Sunday, June 20, 2010

At the edge of the world

So we had a BBQ on our rooftop. My roommate's clearly in love. I made mojitos and got moody and sad. I want to be happy for others when they are happy. Especially when they are cool people and I know they struggle in life. But I'm too scared that I will be left behind...alone forever. And eternally misunderstood...or neglected. Ugh. Please don't let it be so!

Anyway, here are some pictures:





I don't want to give up and go back home


Fireflies and thunderstorms
The damp hot air like a caress
Thick and soft, smelling of salt
It makes my hair curly, makes me crazy

I can imagine I'm in another country
Don't know anyone here
and frankly don't care

Kids play in the park
A symphony of languages
tangling their tongues
The heat presses down

Ice cream trucks and filthy streets
Midsummer rain doesn't even bother me
No one ever shuts up
and the city doesn't sleep

Stoned in the subway at Times Square
Someone plays the keyboard
And everyone is swaying, wanting to dance
An unexpected magic moment

I'm smiling at my reflection in the train window
Lost as all hell
And lonely as fuck

Still, somehow managing to have a good time
Once in a while

Thursday, June 10, 2010

Here Comes the Come Down


So I’m sitting here feeling what? Vindication that I was right, that I accurately predicted the situation, that my worst fears lurking just around the corner will soon be confirmed. I’m the perfect architect of my own misery. Happy in my own familiar hell.

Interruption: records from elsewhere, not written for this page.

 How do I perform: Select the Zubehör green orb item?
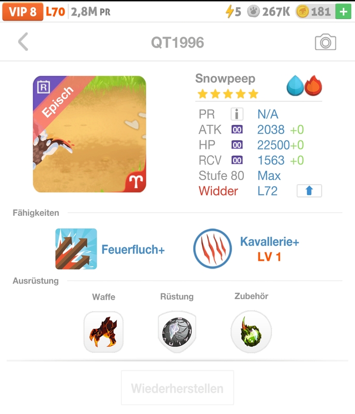[251, 332]
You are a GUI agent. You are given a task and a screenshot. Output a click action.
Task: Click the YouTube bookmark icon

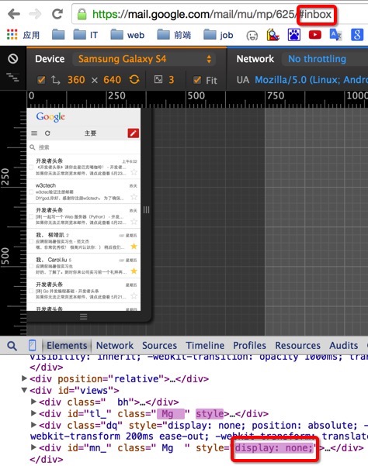point(314,35)
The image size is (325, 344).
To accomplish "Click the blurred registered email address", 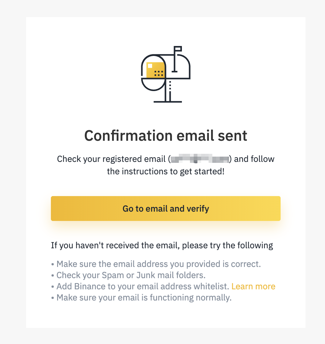I will click(x=200, y=158).
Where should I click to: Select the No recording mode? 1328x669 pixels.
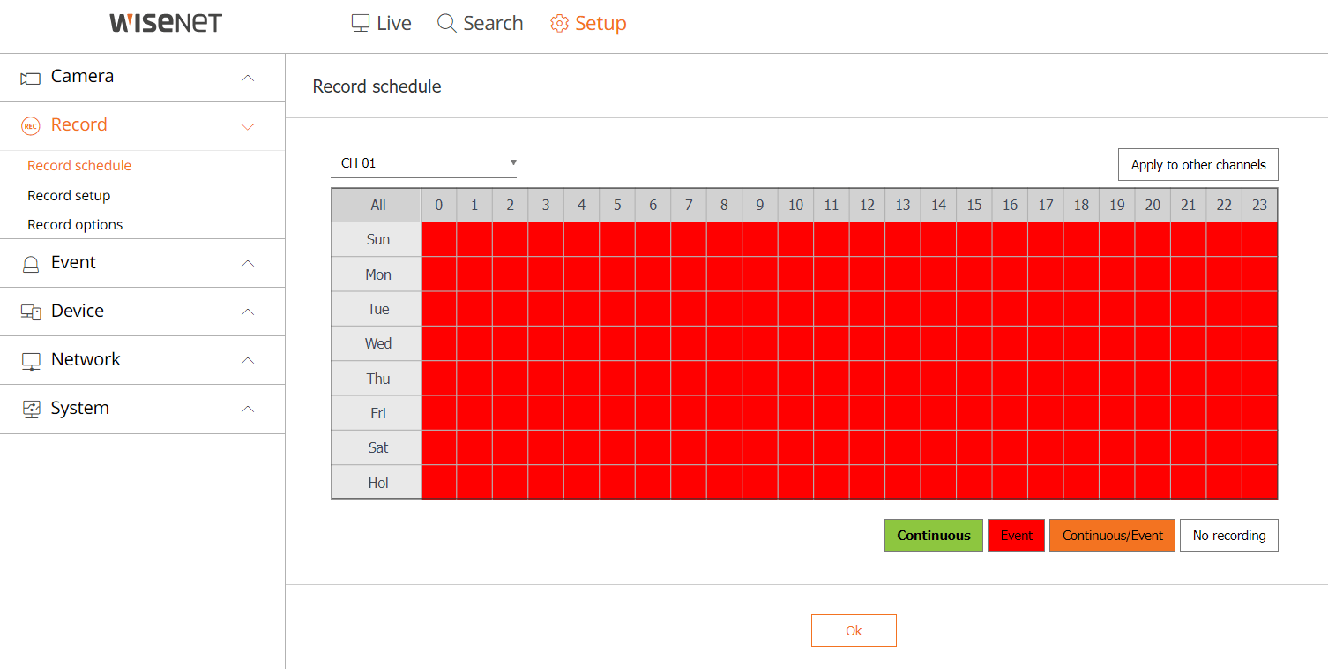pos(1229,536)
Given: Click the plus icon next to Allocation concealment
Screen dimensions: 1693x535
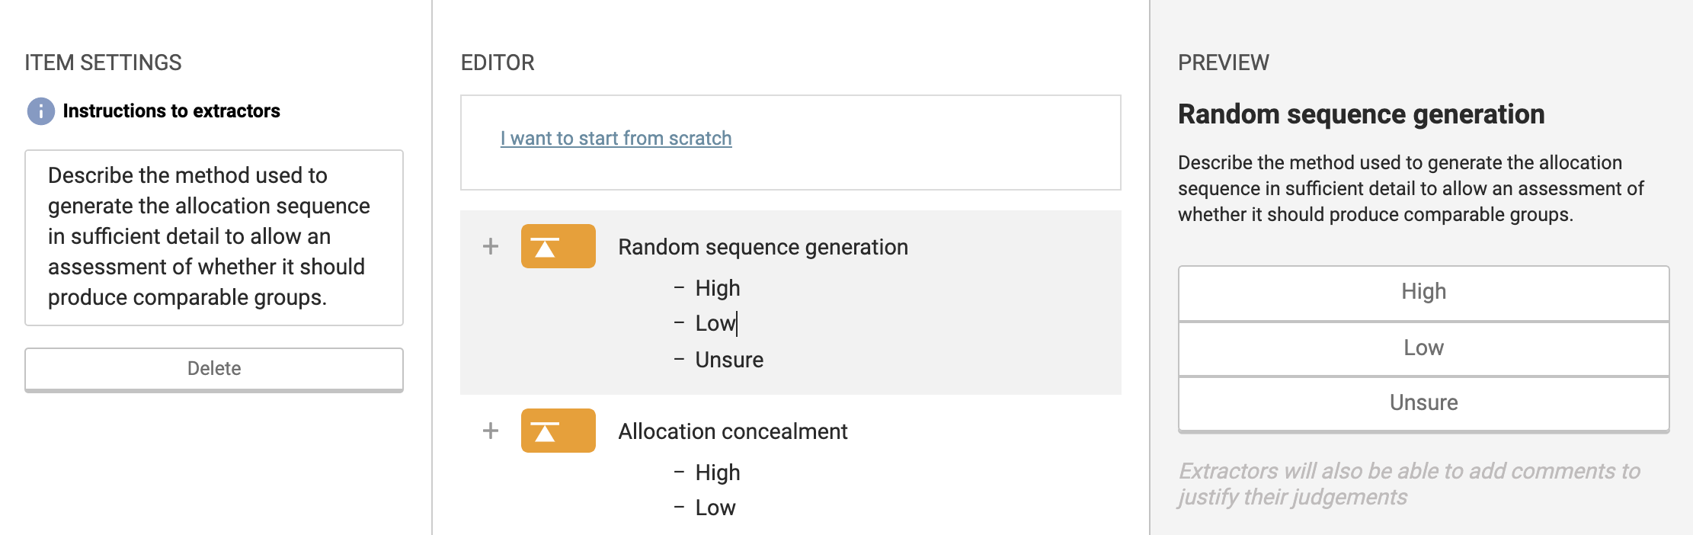Looking at the screenshot, I should point(491,431).
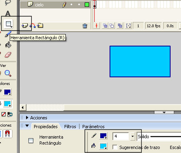This screenshot has width=181, height=153.
Task: Open stroke thickness dropdown arrow
Action: [x=132, y=136]
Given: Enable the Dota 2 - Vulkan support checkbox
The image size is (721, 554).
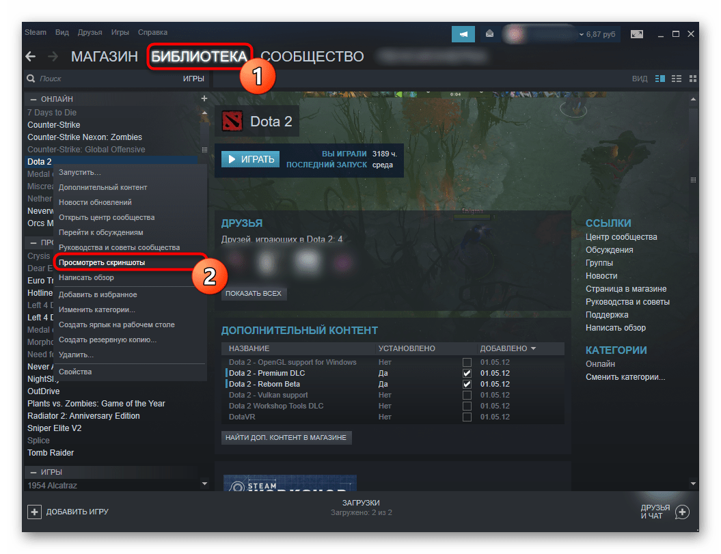Looking at the screenshot, I should pyautogui.click(x=467, y=396).
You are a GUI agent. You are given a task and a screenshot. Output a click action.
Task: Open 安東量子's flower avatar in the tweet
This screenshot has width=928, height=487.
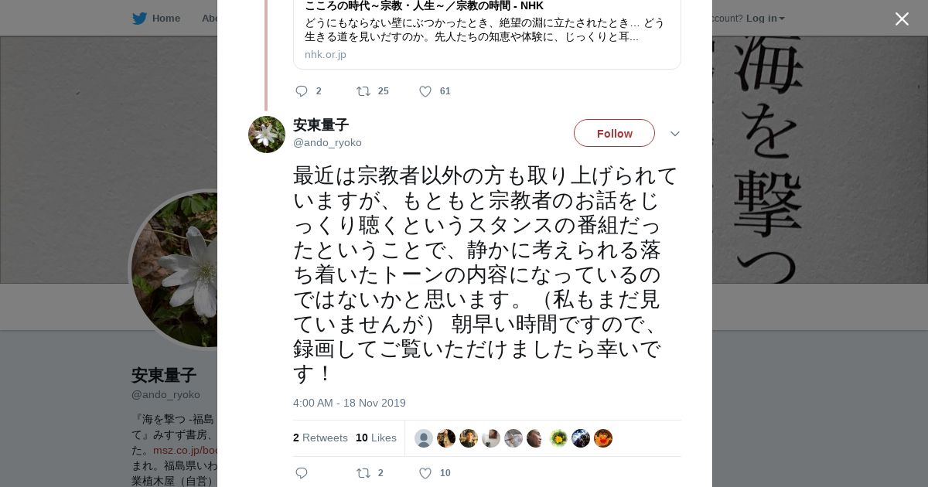[x=267, y=135]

I set Hakim up for failure. I snooped, spied and judged. I reacted to his ambivalence with anger. My ego would not allow me to trust or be patient. I wanted to be right, I didn’t want to be made a fool of. I couldn’t relax and enjoy things. I wanted to be in control. I created a self fulfilling prophecy. And I walked away from it all the way I knew I would even from the start.

With M. Well, that was just unexpected. What cruel magic could allow me (us) to feel that way under the circumstance of her impending arrival? Or was it just simply as I said - we were both lonely, nothing more, nothing less. We filled our time with each other, indulged in dramatic conversations and feelings, submitted ourselves to sensation, threw caution to the wind and immersed ourselves in the moment. ‘Play with fire and you get burned’ keeps running through my head. How come I feel like I’m the only one to ever get burned though? Or is that another illusion of my own egocentricity? Thinking I’m always alone.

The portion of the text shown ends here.